__What to produce__. Return, from the listing below, each line where the word "computer" appears.

§ §

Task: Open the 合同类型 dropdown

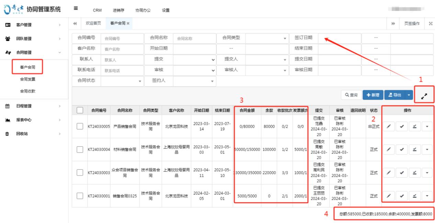Action: click(x=265, y=38)
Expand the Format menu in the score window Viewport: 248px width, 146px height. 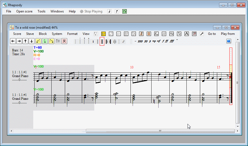click(72, 34)
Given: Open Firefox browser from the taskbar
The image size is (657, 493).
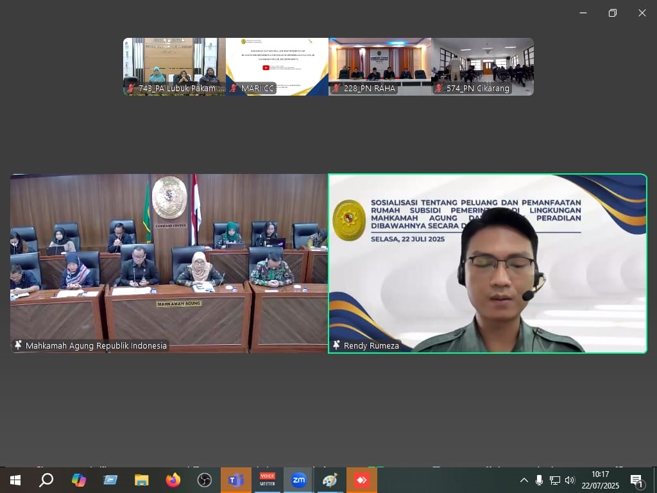Looking at the screenshot, I should click(173, 480).
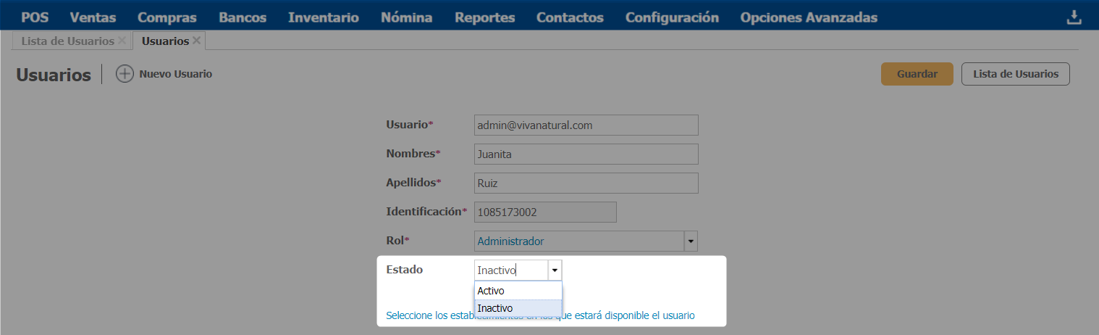Click the Lista de Usuarios button

pos(1015,74)
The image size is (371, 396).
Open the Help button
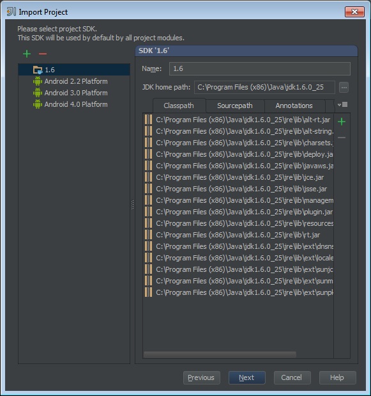(x=337, y=377)
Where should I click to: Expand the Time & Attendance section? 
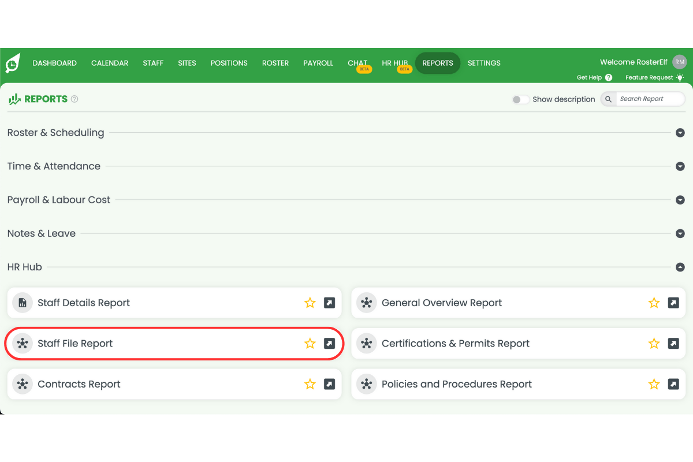(x=680, y=166)
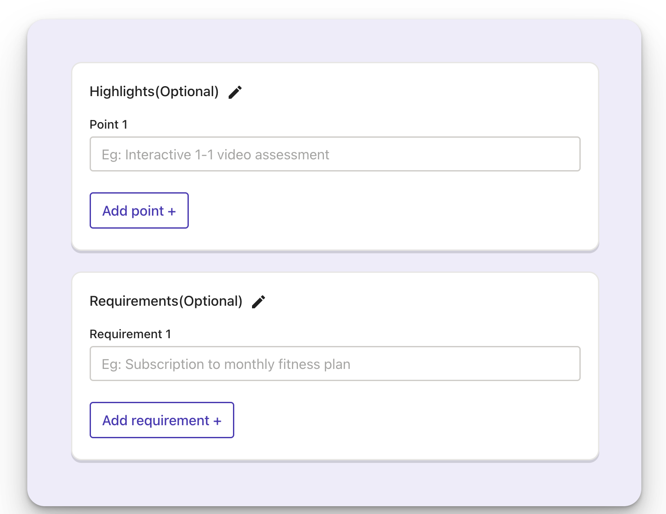
Task: Click the pencil icon beside Highlights(Optional)
Action: [235, 92]
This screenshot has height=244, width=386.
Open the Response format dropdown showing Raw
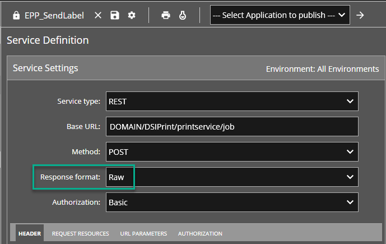click(232, 177)
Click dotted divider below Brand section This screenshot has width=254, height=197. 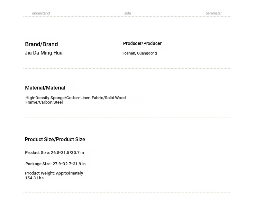[x=127, y=68]
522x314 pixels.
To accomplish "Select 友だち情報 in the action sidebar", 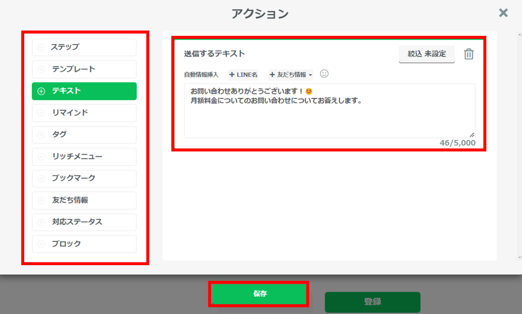I will pyautogui.click(x=84, y=200).
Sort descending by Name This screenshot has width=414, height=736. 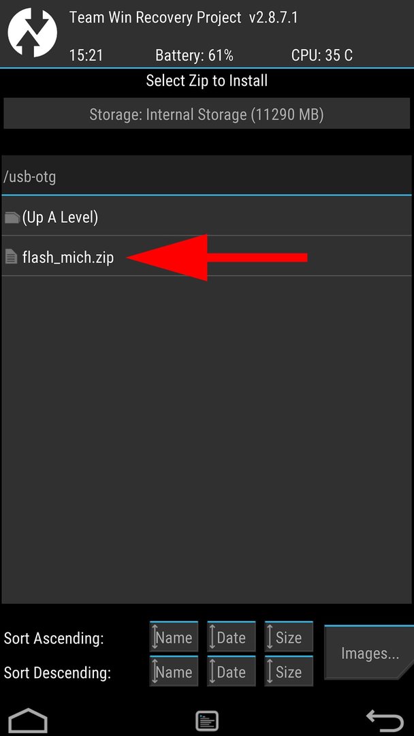174,671
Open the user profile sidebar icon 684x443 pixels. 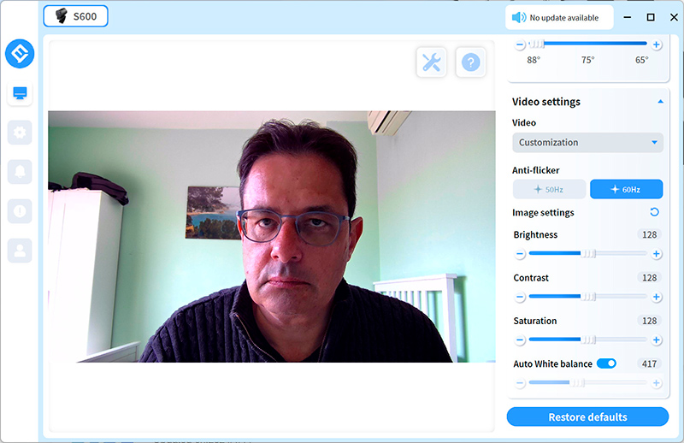[20, 250]
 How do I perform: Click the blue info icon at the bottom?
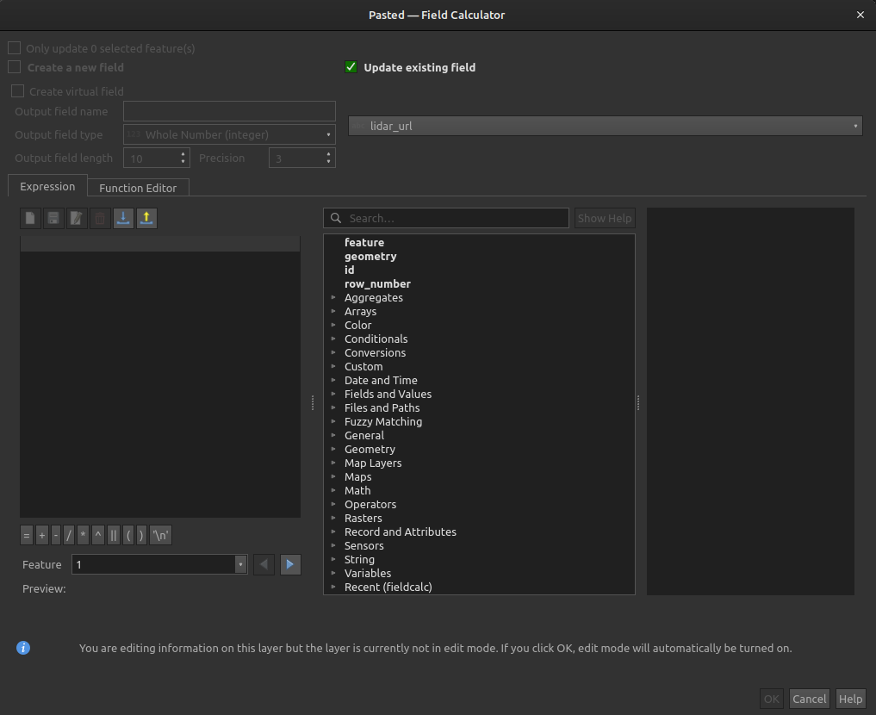pyautogui.click(x=23, y=648)
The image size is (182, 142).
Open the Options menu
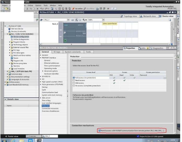[x=38, y=5]
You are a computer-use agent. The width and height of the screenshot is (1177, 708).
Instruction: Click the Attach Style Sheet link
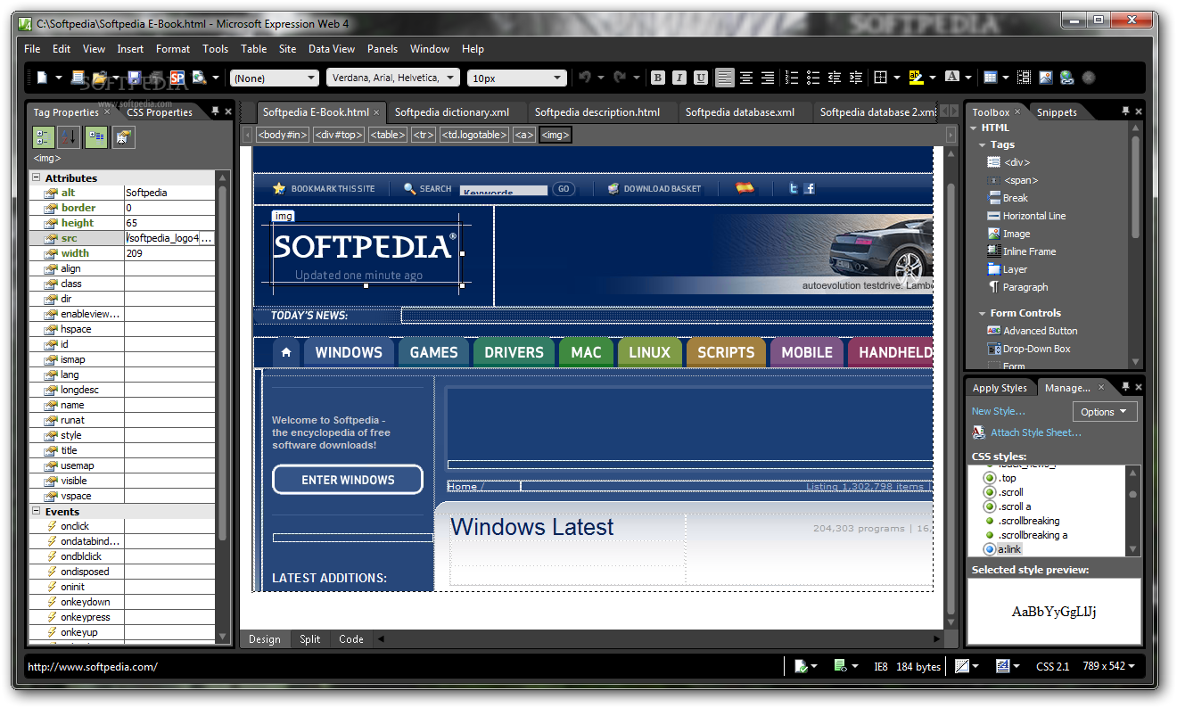pyautogui.click(x=1035, y=432)
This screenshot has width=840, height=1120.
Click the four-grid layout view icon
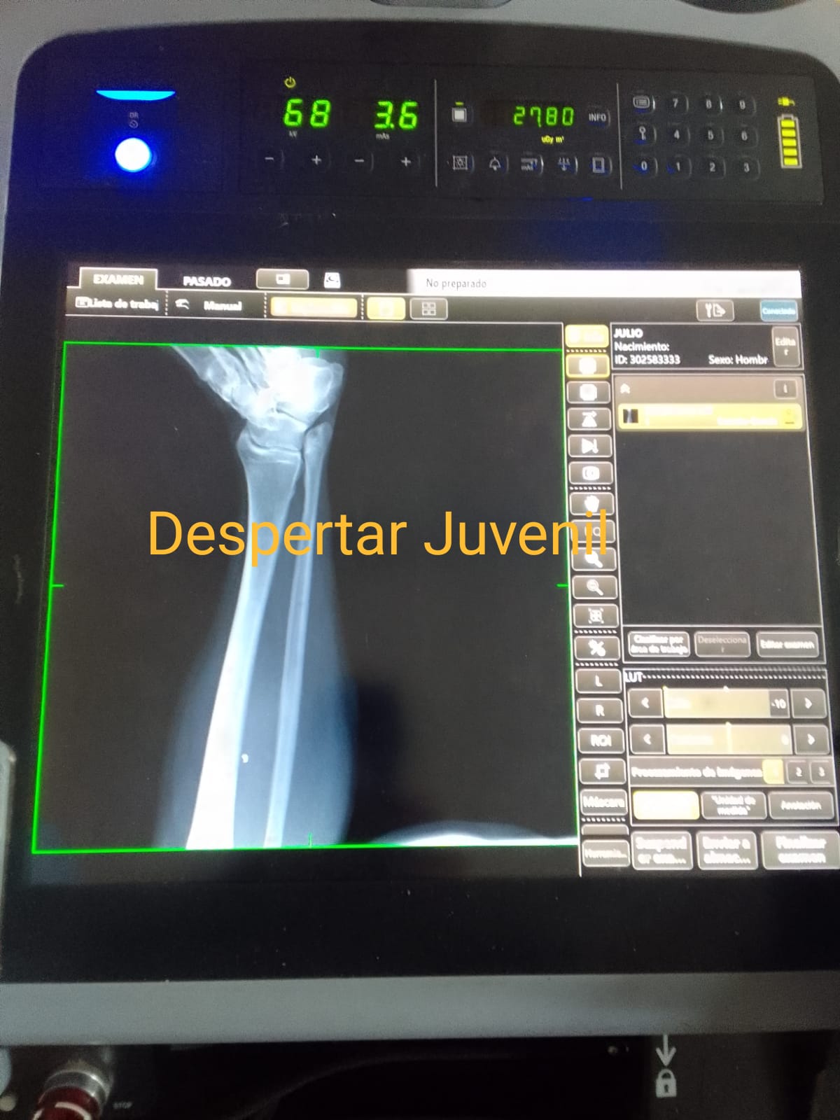point(429,309)
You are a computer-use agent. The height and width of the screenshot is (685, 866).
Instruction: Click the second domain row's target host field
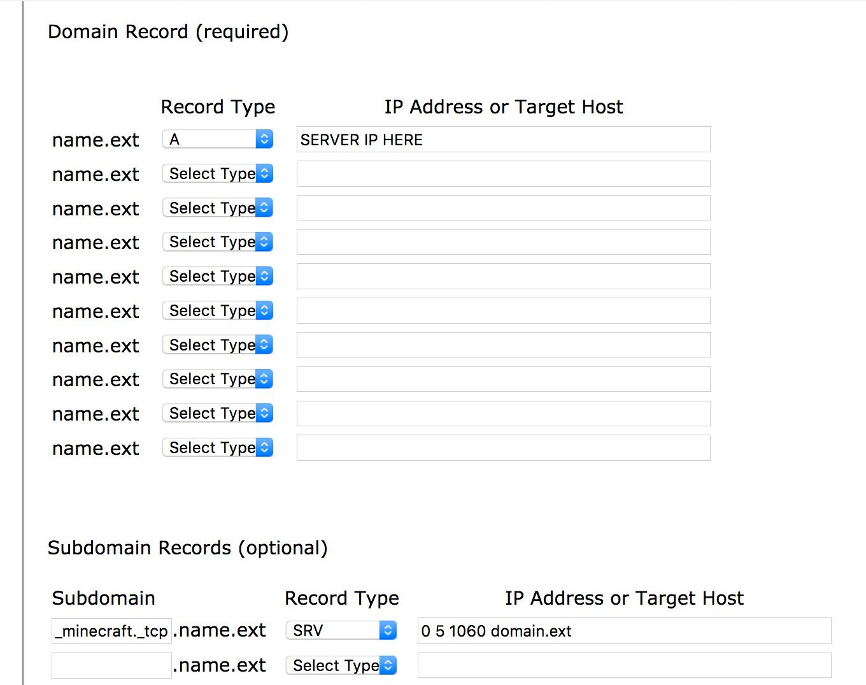(503, 174)
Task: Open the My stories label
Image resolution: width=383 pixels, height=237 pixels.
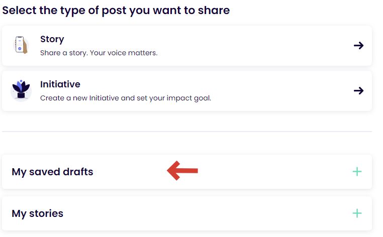Action: (x=38, y=213)
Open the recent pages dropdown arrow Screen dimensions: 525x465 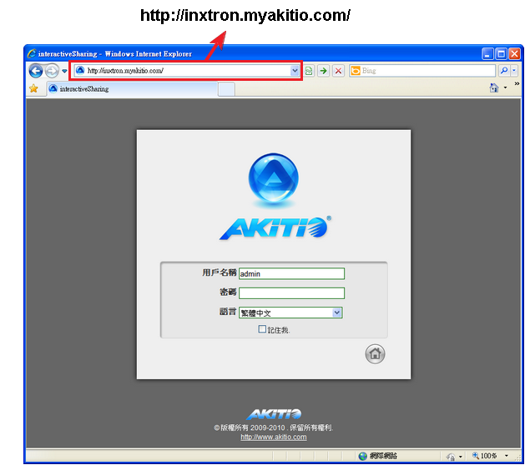click(x=65, y=71)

§ §

__Solution to the exercise__.
You are a computer-use agent. The width and height of the screenshot is (1177, 708).
You are a computer-use agent. The height and width of the screenshot is (685, 866).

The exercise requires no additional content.